DON ANDRÉS Y DOÑA PAQUI



Yo es que esa mañana, mi general, andaba jugando con mis coches de pila. Era verano y el sol, terriblemente enfadado, entraba por la ventana del cuarto de estar. No creo que el reloj de San Martín ya hubiera dado las diez. Yo, como digo, estaba echado en el suelo, tratando de que los coches rodaran por una carretera imaginaria, ordenadamente, como si uno fuera guardia de tráfico y llevara un casco blanco como el de los guardias que había visto en Madrid, una vez que mi padre me llevó. Acababa de desayunar y lo suyo, como estaba de vacaciones, era jugar a pleno rendimiento con lo que fuese, y mucho más si yo no había cumplido aún los siete años.
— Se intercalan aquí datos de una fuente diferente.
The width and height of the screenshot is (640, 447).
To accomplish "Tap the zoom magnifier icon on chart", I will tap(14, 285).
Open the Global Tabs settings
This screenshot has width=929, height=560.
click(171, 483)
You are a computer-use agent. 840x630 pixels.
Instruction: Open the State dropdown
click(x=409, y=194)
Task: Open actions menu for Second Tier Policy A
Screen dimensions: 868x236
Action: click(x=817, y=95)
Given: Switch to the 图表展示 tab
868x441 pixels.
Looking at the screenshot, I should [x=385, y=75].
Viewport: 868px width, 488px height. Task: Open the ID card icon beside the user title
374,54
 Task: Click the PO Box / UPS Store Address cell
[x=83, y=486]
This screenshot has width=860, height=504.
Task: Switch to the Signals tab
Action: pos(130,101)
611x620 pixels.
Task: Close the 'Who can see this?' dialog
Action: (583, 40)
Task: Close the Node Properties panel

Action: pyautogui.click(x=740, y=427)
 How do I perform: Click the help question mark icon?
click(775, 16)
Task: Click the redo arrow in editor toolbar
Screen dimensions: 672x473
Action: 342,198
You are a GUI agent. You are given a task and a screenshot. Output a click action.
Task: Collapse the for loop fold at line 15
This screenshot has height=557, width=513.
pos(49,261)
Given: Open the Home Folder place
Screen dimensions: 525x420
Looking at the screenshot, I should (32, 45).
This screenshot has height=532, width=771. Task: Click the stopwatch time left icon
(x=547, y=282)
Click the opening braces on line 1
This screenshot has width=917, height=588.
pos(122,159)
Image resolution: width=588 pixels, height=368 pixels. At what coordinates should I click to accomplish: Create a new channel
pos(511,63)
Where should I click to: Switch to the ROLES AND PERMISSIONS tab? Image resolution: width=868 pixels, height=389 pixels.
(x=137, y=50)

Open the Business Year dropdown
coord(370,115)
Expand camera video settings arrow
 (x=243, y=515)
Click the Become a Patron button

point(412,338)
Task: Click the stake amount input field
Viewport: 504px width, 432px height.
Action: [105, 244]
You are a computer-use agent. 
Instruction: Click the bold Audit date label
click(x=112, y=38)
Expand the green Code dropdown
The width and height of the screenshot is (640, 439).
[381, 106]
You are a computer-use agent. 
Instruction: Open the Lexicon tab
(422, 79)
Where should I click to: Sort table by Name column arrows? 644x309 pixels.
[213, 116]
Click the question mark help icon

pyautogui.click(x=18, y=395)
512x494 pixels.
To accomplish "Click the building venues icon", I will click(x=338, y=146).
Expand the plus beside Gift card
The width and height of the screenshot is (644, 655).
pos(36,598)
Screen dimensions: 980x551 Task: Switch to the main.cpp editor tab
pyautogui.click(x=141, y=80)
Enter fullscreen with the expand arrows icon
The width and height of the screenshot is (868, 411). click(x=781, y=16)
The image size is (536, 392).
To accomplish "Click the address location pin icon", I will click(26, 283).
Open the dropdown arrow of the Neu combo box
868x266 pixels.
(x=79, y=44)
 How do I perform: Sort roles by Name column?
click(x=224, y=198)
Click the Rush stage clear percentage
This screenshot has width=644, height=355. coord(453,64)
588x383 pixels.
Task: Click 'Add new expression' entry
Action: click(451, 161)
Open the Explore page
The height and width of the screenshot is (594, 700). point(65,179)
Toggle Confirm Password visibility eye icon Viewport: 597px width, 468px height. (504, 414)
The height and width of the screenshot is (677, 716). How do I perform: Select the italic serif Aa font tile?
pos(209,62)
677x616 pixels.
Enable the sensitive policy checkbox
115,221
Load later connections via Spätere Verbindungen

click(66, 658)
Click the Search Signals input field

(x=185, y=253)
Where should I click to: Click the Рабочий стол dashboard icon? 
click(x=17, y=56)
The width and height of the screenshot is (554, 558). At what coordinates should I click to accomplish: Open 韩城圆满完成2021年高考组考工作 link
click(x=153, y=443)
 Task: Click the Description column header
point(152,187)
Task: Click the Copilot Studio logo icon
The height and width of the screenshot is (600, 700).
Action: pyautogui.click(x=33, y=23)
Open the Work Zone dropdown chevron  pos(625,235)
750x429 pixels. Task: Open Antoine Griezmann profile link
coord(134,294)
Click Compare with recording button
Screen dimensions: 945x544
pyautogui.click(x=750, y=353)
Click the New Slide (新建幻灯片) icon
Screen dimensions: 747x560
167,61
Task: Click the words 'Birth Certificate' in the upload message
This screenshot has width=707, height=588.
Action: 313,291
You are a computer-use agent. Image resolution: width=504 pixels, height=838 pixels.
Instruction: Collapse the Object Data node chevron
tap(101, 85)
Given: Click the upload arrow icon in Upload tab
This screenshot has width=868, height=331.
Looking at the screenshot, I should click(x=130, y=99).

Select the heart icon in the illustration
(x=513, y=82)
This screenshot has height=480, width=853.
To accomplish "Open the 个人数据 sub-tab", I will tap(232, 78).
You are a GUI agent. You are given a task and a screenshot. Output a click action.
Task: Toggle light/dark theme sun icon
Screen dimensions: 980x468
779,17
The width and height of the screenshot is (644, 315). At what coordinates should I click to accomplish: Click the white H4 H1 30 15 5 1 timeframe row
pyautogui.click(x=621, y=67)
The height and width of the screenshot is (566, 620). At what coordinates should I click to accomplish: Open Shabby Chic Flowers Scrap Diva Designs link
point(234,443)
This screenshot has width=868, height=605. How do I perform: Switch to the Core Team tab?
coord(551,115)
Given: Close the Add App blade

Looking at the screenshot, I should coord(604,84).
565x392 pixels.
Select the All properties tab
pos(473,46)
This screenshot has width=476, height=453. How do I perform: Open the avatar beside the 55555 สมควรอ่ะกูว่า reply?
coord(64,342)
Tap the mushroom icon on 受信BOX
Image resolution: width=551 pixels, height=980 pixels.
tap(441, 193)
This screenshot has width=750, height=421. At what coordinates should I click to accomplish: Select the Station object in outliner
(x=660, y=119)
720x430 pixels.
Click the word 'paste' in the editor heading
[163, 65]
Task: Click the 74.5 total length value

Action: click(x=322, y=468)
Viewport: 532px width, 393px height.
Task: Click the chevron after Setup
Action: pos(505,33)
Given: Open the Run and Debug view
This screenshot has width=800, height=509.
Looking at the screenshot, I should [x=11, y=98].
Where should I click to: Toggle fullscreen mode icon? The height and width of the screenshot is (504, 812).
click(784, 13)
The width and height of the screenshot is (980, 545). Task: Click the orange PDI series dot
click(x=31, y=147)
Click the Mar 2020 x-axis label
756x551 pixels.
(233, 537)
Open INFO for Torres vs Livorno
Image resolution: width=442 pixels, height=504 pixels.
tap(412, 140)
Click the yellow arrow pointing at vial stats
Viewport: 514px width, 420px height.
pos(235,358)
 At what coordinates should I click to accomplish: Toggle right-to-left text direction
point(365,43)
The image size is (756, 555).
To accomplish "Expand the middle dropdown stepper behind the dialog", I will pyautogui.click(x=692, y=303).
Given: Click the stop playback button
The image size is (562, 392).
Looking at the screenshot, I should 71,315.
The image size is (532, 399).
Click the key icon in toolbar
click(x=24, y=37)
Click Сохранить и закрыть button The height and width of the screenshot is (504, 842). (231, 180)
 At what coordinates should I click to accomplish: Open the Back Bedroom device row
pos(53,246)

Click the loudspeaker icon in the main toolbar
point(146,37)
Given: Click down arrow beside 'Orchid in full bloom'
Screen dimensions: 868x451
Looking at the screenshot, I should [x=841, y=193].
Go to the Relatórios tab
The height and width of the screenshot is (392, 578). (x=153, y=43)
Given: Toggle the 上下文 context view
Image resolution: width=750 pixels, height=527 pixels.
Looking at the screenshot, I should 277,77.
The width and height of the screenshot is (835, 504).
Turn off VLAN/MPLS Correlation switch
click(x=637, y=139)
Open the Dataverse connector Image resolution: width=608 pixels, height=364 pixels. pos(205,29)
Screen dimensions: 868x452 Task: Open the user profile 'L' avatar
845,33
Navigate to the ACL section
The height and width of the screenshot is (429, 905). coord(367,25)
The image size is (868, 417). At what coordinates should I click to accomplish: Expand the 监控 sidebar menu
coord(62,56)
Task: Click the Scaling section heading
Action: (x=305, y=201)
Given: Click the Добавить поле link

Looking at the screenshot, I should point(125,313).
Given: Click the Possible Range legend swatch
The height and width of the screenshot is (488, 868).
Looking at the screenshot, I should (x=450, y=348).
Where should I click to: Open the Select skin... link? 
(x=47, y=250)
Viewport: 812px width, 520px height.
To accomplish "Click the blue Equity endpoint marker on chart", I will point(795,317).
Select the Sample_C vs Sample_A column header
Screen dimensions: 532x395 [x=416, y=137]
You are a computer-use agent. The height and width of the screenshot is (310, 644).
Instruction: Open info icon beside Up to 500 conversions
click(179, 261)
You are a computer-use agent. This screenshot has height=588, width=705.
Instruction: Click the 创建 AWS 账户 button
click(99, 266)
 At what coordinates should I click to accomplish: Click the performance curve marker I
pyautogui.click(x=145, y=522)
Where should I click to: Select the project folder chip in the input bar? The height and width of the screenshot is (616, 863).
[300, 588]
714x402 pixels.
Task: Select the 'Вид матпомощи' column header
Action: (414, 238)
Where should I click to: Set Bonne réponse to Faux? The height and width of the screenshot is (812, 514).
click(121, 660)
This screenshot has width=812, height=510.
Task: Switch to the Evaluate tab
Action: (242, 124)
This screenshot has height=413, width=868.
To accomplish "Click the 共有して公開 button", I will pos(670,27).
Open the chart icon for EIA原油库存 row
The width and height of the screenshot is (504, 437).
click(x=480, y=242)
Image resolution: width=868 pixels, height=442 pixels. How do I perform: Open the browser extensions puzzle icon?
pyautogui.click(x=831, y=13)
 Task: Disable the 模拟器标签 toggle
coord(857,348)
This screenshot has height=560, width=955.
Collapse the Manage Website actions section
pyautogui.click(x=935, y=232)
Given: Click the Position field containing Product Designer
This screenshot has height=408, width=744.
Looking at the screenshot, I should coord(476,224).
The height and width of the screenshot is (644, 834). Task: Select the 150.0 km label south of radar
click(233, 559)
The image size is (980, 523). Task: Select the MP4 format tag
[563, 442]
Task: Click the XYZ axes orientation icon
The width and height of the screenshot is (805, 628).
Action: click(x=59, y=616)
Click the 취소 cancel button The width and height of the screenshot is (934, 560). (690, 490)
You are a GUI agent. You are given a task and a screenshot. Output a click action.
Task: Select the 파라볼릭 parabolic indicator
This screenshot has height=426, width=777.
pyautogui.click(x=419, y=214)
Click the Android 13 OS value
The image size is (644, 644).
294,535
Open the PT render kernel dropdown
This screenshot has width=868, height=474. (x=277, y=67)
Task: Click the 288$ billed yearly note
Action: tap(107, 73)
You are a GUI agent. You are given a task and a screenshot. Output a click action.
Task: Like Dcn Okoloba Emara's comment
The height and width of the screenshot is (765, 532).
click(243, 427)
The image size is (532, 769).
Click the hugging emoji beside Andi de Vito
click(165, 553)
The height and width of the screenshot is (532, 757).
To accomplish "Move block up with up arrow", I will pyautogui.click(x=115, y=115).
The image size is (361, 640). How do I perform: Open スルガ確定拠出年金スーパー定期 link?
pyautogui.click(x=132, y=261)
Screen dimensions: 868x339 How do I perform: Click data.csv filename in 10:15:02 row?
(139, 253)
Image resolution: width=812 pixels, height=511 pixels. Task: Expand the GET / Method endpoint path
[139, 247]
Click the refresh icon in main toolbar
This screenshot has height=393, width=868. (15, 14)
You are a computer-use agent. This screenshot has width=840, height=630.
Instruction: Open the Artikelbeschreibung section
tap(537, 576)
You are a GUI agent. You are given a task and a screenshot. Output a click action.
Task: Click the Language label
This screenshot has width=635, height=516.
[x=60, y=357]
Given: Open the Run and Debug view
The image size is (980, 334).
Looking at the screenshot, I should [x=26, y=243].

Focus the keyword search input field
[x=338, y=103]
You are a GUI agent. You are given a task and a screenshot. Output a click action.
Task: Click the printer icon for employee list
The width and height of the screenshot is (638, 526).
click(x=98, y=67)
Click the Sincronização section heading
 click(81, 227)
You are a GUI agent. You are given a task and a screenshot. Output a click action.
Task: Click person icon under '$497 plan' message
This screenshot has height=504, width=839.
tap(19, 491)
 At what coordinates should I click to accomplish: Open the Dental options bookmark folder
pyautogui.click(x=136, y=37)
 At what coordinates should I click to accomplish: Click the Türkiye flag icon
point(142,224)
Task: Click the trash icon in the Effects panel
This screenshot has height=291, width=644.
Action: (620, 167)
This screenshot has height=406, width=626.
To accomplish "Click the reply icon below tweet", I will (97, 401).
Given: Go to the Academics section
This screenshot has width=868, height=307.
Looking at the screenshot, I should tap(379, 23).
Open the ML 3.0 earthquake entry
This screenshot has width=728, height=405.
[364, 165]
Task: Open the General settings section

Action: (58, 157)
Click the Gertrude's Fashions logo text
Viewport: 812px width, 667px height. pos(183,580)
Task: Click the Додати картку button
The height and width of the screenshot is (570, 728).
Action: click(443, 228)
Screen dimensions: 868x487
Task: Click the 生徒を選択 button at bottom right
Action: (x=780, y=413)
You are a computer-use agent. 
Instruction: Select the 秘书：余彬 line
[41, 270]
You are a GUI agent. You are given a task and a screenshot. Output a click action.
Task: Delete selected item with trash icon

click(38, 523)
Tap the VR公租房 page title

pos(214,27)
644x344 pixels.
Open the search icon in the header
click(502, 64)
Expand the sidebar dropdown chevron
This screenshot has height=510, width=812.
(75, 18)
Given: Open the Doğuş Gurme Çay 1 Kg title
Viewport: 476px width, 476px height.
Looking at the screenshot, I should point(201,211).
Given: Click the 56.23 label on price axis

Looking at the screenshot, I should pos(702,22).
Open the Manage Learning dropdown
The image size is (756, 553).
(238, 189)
Quiero decir que estaba en la edad de jugar y en el tiempo dispuesto para los juegos, pero a mi madre no le parecía que eso fuera rentable ni sensato para el día de mañana. 
Así que mamá se presentó en casa de yeya, ya sabes, mi general, cómo se las gastaba cuando pensaba que alguien estaba perdiendo el tiempo, y yo, para ella, jugando con mis coches, perdía un tiempo sagrado y vital para ordenar un futuro brillante y de mucho porvenir; y sí, allí se presentó ella, vaya sorpresa, y, cuando me vio tirado en el suelo y en pleno juego, me levantó de un tirón, y de la mano y a toda velocidad me sacó de casa de yeya, joder, mamá, esas no son maneras, porque tampoco ella, no creas, se dignó decirme qué pasaba y a qué venían esas formas y, ni mucho menos, soltó prenda sobre adónde demonios me llevaba. No quiero pensar en cómo se le quedaría la cara a yeya, pobrecilla, viendo esas fórmulas empleadas para sacarme de su casa, sin darle siquiera una explicación convincente, ¡imagínate!, con la manía que gastaban entre ellas.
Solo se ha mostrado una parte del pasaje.